TASK OBJECTIVE → Pull out every line below containing the word "computer".

++++++++++

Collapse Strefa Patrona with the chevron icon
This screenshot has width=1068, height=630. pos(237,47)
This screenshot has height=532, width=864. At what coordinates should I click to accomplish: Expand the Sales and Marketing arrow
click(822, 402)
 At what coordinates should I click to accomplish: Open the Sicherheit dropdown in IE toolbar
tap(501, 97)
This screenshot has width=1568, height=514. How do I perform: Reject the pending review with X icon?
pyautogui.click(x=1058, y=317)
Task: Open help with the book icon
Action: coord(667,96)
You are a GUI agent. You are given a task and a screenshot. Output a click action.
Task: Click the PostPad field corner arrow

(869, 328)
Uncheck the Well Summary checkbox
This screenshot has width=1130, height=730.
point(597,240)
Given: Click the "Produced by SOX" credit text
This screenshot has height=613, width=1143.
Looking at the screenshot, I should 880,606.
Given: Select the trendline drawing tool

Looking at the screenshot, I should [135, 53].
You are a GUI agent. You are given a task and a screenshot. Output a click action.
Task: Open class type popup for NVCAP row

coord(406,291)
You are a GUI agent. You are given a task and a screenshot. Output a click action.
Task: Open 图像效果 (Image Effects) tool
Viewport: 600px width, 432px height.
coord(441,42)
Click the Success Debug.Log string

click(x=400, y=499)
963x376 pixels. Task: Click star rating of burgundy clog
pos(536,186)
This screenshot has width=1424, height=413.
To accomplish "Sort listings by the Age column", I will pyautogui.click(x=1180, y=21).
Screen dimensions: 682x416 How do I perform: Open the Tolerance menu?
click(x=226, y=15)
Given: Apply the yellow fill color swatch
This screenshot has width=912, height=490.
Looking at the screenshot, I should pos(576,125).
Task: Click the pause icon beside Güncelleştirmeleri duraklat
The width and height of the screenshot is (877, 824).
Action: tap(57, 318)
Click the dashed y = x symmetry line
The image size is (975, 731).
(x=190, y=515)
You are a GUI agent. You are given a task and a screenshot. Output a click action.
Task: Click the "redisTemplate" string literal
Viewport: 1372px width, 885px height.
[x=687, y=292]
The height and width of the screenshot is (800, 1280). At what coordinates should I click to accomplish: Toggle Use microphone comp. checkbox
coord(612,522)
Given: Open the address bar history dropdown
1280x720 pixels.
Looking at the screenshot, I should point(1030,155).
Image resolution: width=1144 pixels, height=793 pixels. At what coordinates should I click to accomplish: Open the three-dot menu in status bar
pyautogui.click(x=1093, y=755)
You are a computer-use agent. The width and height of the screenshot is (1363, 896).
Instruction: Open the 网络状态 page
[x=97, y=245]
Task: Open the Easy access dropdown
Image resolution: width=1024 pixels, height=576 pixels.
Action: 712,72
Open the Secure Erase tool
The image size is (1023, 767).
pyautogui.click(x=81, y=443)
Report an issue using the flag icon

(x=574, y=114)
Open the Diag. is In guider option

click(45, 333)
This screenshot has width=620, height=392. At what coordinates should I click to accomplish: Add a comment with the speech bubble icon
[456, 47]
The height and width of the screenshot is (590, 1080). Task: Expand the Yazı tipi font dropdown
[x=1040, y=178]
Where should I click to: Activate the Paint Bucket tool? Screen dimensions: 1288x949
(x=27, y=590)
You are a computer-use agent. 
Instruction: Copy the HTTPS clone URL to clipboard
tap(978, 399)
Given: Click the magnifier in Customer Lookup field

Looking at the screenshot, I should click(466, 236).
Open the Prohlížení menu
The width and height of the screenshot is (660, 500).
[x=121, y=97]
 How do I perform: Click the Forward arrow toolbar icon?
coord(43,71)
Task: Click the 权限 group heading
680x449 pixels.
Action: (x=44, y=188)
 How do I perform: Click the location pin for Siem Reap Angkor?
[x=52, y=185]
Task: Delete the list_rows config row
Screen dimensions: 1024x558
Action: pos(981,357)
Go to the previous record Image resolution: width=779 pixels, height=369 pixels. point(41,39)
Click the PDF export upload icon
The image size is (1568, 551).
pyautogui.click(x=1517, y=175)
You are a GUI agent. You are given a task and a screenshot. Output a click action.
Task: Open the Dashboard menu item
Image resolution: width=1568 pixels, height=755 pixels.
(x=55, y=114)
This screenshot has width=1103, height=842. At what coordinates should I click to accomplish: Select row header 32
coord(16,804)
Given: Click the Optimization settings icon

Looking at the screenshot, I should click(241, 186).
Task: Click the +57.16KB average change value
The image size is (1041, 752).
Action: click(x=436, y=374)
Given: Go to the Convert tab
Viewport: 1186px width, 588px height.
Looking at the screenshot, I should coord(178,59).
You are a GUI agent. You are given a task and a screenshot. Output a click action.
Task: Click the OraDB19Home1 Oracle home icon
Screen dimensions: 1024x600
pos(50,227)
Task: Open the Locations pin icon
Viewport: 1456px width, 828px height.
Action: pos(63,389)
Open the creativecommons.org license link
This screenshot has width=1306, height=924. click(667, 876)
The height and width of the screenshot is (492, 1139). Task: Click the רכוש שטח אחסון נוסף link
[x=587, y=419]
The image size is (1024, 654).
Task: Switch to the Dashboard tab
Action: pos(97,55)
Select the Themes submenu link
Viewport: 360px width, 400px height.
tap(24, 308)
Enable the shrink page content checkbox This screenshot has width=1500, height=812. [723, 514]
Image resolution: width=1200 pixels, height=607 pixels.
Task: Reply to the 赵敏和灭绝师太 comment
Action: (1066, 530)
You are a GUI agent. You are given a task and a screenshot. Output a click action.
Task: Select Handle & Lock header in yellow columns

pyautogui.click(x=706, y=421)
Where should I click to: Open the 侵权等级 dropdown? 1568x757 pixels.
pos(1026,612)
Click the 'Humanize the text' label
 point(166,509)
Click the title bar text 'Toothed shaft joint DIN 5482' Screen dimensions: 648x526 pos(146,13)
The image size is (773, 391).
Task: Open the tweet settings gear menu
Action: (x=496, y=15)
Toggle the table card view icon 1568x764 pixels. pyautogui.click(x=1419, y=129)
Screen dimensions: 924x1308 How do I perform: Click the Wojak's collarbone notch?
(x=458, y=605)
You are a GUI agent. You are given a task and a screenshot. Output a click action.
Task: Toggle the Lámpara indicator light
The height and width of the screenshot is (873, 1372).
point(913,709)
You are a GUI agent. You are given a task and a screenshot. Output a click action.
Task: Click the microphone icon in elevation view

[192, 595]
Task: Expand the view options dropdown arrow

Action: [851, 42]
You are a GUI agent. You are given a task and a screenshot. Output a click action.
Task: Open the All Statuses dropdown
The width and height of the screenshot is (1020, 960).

++++++++++

ANSWER BOX →
You are a computer-use agent. The width and height of the screenshot is (1363, 896).
You are a computer-use agent. 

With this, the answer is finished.